Localization, transport and edge states in a two-strand ladder network in an aperiodically staggered magnetic field

TL;DR

This paper explores the spectral, transport, and topological properties of a two-leg ladder network under an aperiodic magnetic field, revealing multifractal energy spectra, mobility edges, and robust edge modes with potential experimental relevance.

Contribution

It introduces a detailed numerical analysis of a ladder network with an Aubry-André-Harper magnetic flux profile, uncovering multifractal spectra, mobility edges, and topological edge states.

Findings

Multifractal energy landscape observed.

Presence of mobility edges indicating critical and extended phases.

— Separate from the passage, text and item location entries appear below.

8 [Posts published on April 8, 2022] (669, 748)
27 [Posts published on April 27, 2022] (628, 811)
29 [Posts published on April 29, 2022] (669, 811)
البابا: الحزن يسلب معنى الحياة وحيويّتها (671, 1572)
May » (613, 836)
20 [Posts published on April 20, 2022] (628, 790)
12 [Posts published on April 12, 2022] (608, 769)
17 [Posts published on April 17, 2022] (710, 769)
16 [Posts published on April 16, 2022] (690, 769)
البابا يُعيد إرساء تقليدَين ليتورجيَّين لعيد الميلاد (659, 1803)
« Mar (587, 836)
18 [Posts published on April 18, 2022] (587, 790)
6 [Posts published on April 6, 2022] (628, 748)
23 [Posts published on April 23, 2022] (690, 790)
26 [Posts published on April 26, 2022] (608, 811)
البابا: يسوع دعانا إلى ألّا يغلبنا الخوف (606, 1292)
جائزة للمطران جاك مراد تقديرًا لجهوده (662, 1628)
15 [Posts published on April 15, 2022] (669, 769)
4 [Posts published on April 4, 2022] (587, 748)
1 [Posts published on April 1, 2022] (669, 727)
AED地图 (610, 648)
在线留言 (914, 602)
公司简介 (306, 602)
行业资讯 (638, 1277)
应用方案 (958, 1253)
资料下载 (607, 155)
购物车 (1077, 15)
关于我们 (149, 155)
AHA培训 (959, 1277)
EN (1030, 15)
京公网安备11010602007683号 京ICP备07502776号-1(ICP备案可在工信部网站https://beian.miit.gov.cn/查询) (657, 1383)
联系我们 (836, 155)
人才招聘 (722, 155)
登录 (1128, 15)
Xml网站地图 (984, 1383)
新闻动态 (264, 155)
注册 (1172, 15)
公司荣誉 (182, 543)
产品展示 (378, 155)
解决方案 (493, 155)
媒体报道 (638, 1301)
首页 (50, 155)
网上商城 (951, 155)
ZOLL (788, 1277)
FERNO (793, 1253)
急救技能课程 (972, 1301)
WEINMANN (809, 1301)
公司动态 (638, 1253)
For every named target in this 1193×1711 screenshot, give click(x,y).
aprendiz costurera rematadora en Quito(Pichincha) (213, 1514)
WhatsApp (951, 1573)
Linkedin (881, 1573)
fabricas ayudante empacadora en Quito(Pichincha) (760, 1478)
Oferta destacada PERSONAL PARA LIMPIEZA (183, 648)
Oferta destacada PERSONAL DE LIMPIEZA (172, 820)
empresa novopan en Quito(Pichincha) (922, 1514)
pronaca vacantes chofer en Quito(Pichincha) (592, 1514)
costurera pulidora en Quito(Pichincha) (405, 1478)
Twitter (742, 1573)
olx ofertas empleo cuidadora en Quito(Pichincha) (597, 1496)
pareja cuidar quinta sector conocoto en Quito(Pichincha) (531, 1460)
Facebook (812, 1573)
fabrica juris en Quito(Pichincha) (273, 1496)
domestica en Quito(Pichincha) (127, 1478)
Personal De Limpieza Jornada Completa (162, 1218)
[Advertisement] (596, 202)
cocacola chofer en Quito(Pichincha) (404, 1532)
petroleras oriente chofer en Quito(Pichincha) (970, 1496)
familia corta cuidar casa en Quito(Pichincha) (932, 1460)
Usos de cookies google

Robust topological edge modes against perturbations.

Abstract

We investigate the spectral and transport properties of a two-arm tight-binding ladder perturbed by an external magnetic field following an Aubry-Andr\'e-Harper profile. The varying magnetic flux trapped in consecutive ladder-cells simulates an axial twist that enables us, in principle, to probe a wide variety of systems ranging from a ribbon Hofstadter geometry to helical DNA chains. We perform an in-depth numerical analysis, using a direct diagonalization of the lattice Hamiltonian to study the electronic spectra and transport properties of the model. We show that such a geometry creates a self-similar multifractal pattern in the energy landscape. The spectral properties are analyzed using the local density of states and a Green's function formalism is employed to obtain the two-terminal transmission probability. With the standard multifractal analysis and the evaluation of inverse participation ratio we show that, the system hosts both critical and extended phase for a slowly varying aperiodic sequence of flux indicating a possible mobility edge. Finally, we report signatures of topological edge modes that are found to be robust against a correlated perturbation given to the nearest neighbor hopping integrals. Our results can be of importance in experiments involving ladder-like quantum networks, realized with cold atoms in an optical trap setup.